• [Requirement] Tell how many lines in the listing below contain the word "every", giving the number alone.

• [Source material]
════════

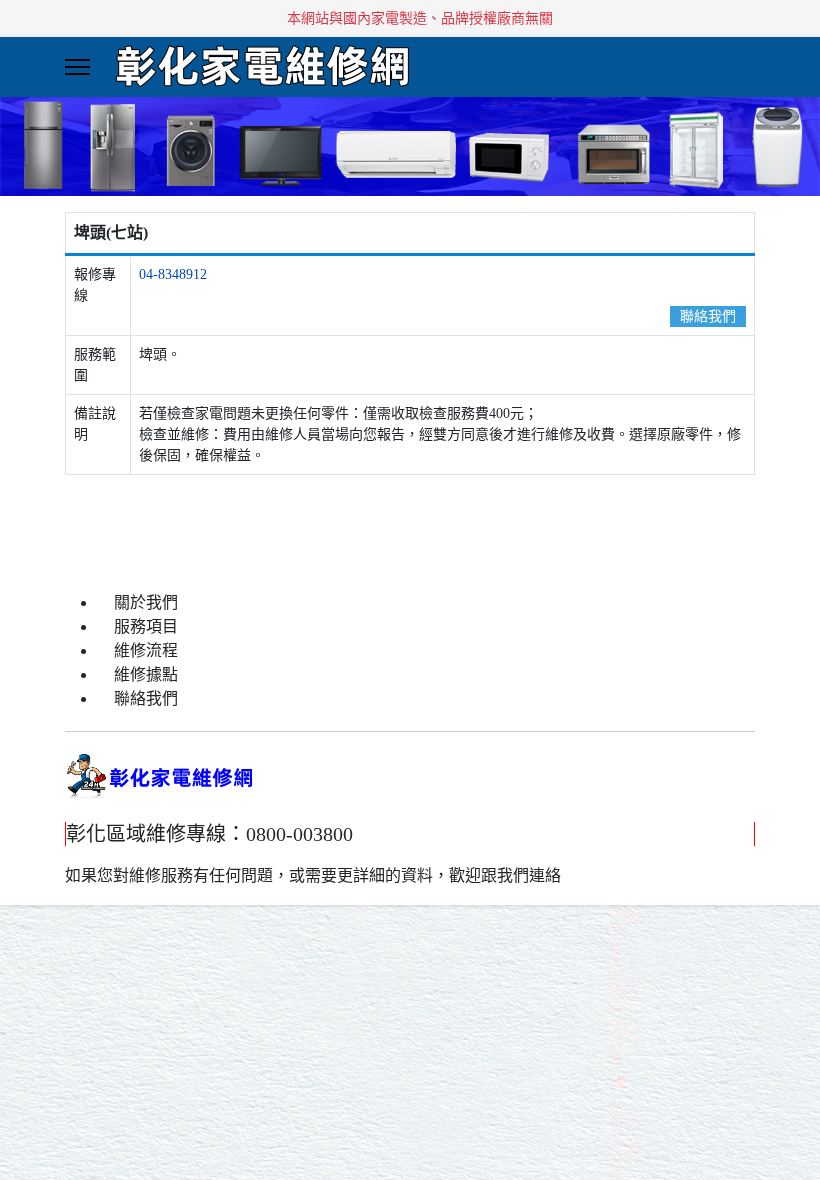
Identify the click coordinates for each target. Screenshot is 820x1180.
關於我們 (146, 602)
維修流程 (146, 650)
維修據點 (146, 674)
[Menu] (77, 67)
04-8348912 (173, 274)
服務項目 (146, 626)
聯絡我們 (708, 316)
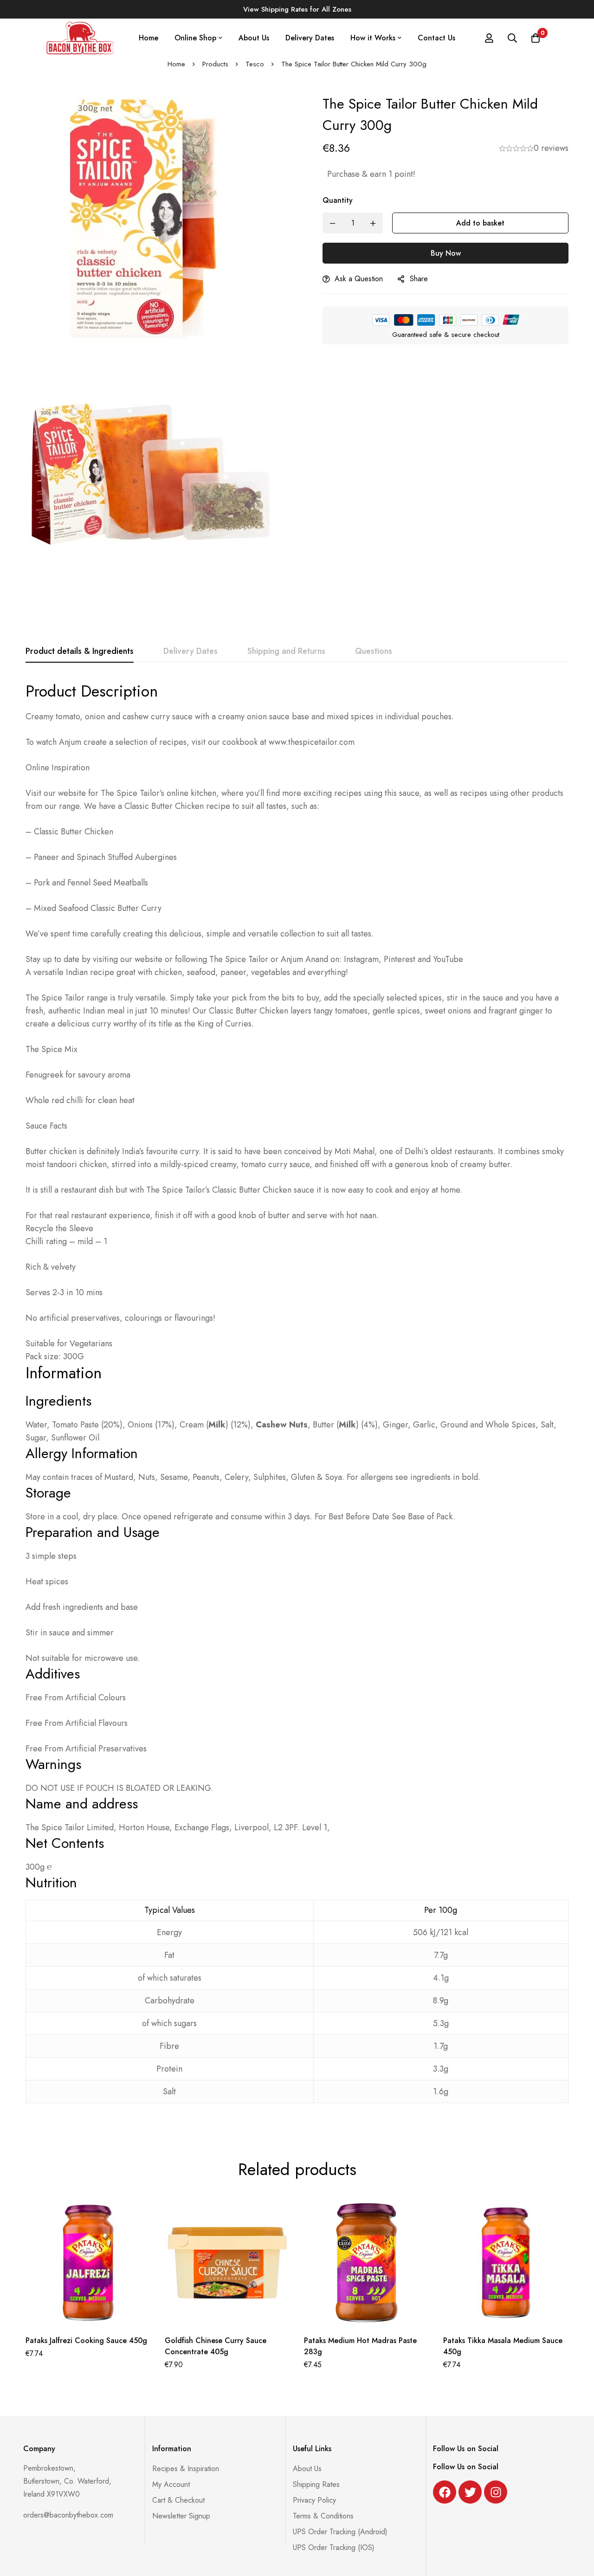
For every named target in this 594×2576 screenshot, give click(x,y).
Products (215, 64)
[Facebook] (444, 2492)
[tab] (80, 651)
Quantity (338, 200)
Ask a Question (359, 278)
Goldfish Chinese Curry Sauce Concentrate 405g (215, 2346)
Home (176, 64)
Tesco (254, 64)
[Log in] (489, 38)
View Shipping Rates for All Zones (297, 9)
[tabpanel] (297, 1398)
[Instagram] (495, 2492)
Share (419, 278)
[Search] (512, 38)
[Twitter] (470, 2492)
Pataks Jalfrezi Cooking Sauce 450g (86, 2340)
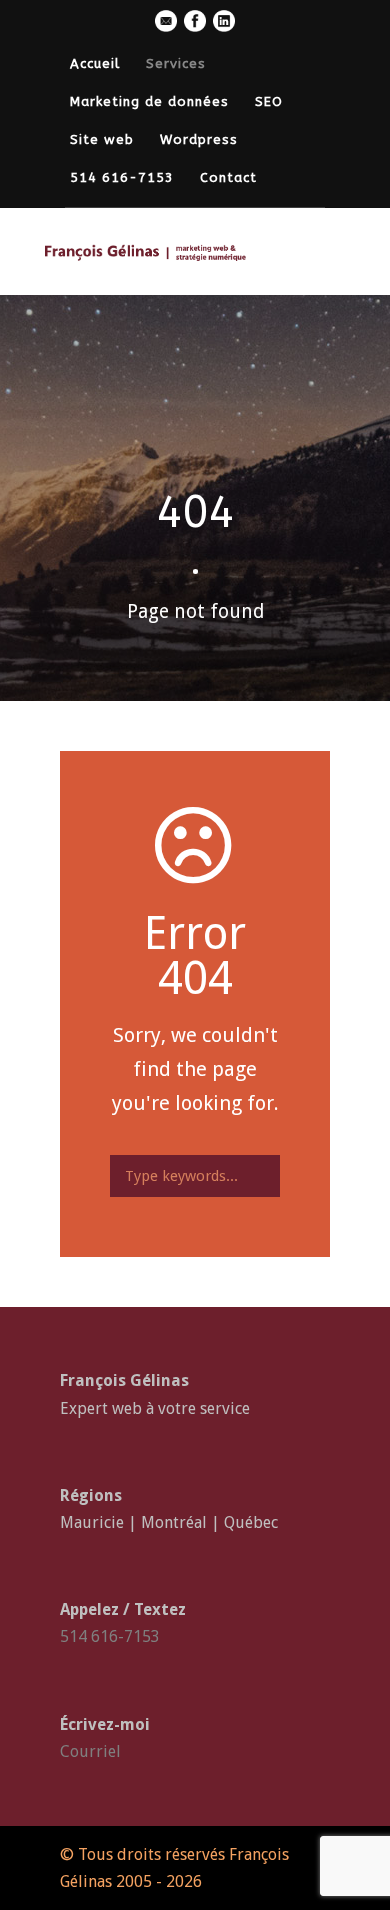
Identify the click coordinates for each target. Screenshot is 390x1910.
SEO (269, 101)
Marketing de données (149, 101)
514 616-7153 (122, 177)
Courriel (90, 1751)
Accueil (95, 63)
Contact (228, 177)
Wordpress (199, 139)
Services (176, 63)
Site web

════════

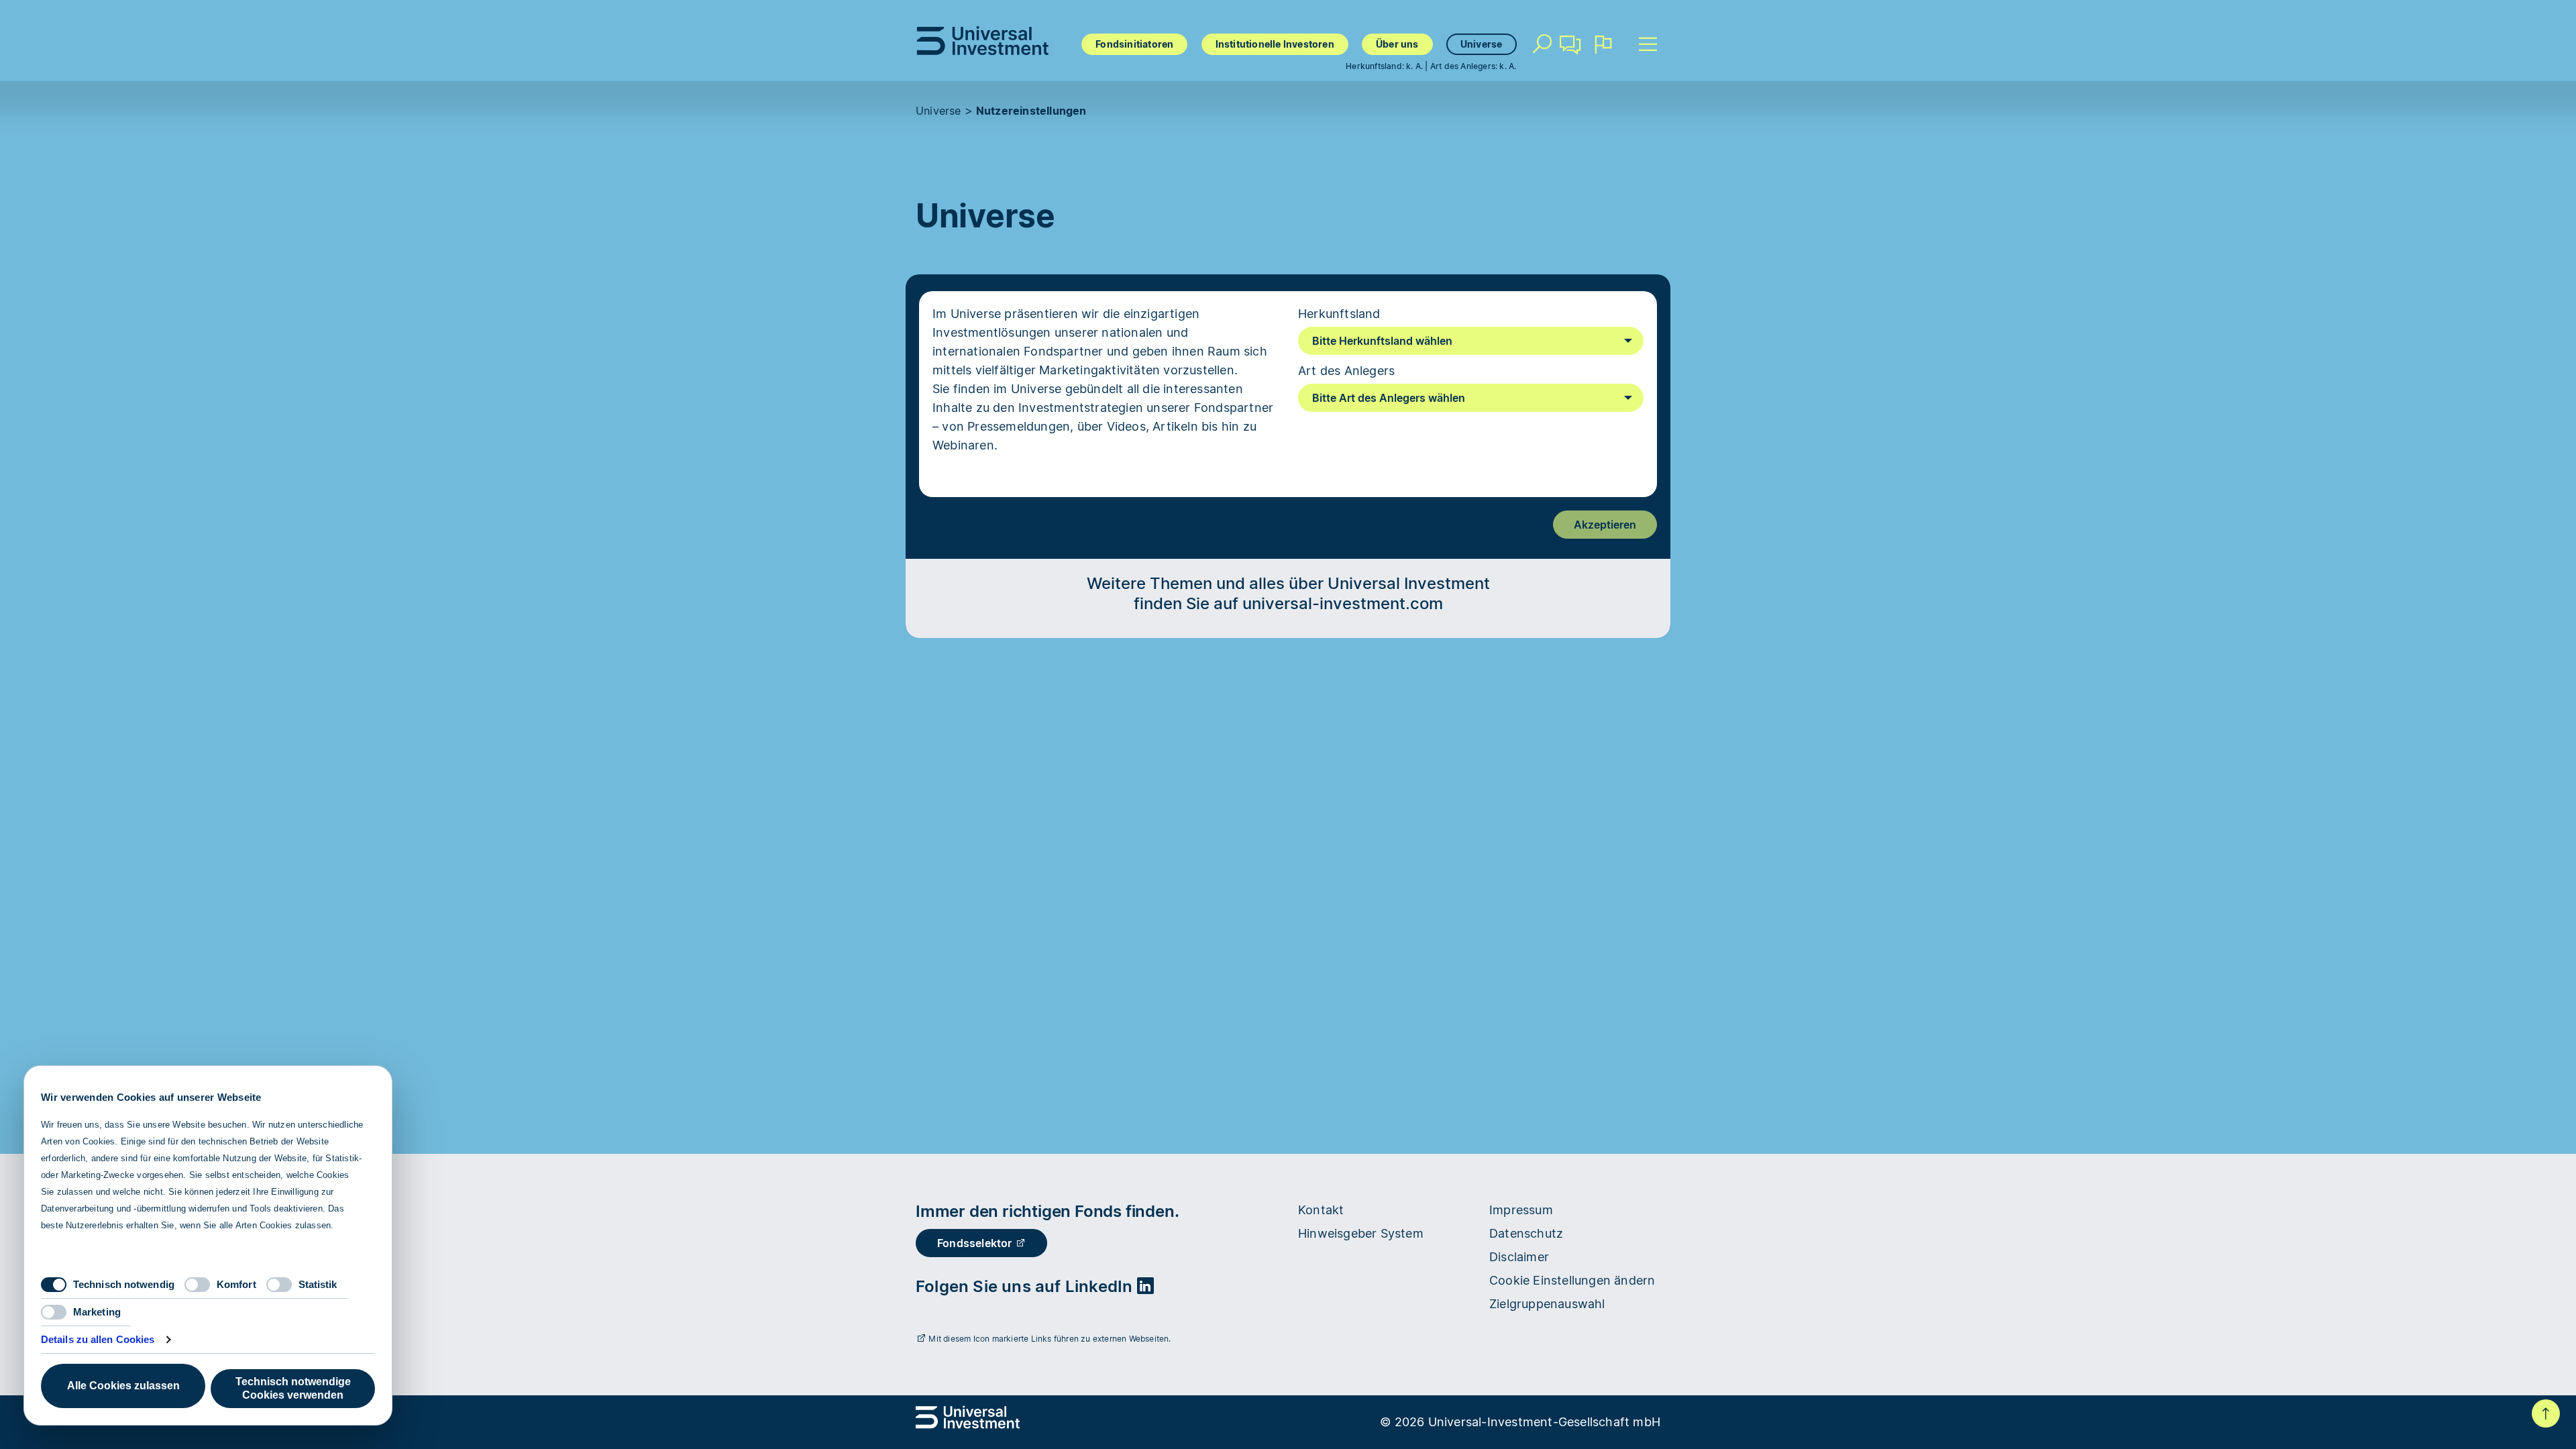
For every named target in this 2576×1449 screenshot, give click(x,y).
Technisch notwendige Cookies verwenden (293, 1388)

════════

• [Reply to the task] 2